Question

What is the derivative of `1/(sec x - tan x)`?

Answer 1

`d/dx(1/(secx-tanx))=1/(1-sinx)`

Explanation:

Note that:

`1/(secx-tanx)=1/(1/cosx-sinx/cosx)=cosx/(1-sinx)`

To differentiate this, we will use the quotient rule, which states that when we have the functions `f` and `g` divided by one another:

`d/dx(f/g)=(f^'*g-f*g^')/g^2`

So here, we see that `f=cosx` so `f^'=-sinx`, and `g=1-sinx` so `g^'=-cosx`. Thus:

`d/dx(cosx/(1-sinx))=((-sinx)(1-sinx)-(cosx)(-cosx))/(1-sinx)^2`

Simplifying:

`=(-sinx+sin^2x+cos^2x)/(1-sinx)^2`

Since `sin^2x+cos^2x=1`:

`=(1-sinx)/(1-sinx)^2`

`=1/(1-sinx)`

Answer 2

Mason has given a fine answer, here's a bit of a tricky one.

Explanation:

One of the Pythagorean trigonometric identities is

`tan^2 x + 1 = sec^2 x`

Which also gets us `sec^2 x - tan^2 x = 1`. And factoring the difference of squares on the left:

`(secx-tanx)(sec x +tan x)`

(The is the same bit of algebra we use to rationalize fractions involving `sqrta - b`. In this case applied to trigonometry.)

`1/((sec x - tan x )) * ((sec x + tan x))/((secx + tan x)) = secx + tanx`.
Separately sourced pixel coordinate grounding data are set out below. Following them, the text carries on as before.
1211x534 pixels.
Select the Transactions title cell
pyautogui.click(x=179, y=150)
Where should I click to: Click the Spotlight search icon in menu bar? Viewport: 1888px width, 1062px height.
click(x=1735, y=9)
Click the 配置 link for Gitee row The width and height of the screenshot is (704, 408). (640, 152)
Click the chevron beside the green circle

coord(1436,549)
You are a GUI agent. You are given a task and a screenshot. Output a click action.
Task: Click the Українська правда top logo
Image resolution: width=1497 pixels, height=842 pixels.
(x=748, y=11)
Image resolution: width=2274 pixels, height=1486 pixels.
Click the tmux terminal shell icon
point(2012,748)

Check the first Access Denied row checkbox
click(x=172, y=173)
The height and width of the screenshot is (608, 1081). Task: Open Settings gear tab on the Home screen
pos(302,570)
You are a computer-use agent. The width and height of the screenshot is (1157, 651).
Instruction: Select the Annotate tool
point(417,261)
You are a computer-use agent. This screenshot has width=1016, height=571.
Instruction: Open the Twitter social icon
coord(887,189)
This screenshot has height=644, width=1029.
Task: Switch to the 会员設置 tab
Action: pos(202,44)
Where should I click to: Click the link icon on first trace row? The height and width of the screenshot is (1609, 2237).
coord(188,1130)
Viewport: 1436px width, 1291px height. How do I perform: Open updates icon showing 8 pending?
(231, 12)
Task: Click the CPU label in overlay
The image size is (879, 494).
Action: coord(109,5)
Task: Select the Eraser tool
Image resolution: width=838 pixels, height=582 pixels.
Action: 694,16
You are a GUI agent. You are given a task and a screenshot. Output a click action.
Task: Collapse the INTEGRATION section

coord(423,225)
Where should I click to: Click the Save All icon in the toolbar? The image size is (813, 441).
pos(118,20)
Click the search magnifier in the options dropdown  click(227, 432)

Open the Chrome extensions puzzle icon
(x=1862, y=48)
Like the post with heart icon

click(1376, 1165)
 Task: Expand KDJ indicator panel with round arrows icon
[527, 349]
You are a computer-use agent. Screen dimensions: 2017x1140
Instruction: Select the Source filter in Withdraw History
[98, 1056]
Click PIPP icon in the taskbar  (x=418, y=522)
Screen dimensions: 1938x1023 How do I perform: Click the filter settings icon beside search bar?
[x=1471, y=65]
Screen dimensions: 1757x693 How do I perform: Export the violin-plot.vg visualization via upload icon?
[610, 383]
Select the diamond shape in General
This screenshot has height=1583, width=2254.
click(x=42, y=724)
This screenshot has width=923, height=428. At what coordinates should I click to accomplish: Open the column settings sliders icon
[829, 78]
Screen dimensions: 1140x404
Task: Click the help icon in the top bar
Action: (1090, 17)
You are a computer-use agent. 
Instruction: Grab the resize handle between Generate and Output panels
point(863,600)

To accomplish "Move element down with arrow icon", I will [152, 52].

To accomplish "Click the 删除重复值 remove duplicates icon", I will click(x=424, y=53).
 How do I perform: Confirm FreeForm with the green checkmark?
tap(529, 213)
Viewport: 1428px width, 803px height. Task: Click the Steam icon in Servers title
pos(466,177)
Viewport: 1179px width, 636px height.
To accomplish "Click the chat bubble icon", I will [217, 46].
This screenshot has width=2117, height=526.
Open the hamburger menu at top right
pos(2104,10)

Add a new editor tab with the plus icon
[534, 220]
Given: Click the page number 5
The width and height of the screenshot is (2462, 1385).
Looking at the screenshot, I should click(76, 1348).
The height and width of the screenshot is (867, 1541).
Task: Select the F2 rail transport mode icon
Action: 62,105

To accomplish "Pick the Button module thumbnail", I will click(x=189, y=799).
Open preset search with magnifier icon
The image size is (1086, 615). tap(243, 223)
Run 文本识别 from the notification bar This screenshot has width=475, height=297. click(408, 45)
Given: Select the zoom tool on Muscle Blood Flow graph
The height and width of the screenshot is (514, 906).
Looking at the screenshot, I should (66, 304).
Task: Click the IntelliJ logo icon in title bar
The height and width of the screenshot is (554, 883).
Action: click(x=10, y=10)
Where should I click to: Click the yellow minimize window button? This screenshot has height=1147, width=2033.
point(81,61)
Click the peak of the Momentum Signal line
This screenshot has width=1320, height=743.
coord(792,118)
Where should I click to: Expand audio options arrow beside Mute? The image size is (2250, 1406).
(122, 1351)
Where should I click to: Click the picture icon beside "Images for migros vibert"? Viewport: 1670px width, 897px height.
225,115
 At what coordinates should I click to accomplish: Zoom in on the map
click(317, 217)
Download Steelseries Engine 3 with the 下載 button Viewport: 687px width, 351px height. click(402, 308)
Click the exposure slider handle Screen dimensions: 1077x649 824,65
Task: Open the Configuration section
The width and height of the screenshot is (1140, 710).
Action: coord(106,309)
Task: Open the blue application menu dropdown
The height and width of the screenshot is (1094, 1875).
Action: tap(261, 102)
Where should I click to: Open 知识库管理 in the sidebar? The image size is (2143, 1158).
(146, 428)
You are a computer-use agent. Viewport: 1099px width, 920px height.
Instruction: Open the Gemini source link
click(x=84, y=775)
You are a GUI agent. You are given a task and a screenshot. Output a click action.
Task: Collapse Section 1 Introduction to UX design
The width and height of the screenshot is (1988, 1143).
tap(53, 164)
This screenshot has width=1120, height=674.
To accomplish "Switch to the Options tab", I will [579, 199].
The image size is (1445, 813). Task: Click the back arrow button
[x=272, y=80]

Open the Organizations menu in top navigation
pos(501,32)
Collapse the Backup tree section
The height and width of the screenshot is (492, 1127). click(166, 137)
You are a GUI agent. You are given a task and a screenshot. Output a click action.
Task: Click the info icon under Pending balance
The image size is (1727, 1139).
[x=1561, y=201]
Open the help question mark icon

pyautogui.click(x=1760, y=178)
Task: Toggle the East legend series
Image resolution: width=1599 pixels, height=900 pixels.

Now use the differentiation rulles for these trig functions to get

`d/dx(1/(sec x - tan x)) = secx tan x + sec^2 x`

Comparing answers:

`secx tan x + sec^2 x = 1/cos x sinx/cosx + 1/cos^2 x`

`= (sinx + 1)/cos^2 x`

`= (1+sinx)/(1-sin^2 x)`

`= 1/(1-sinx)`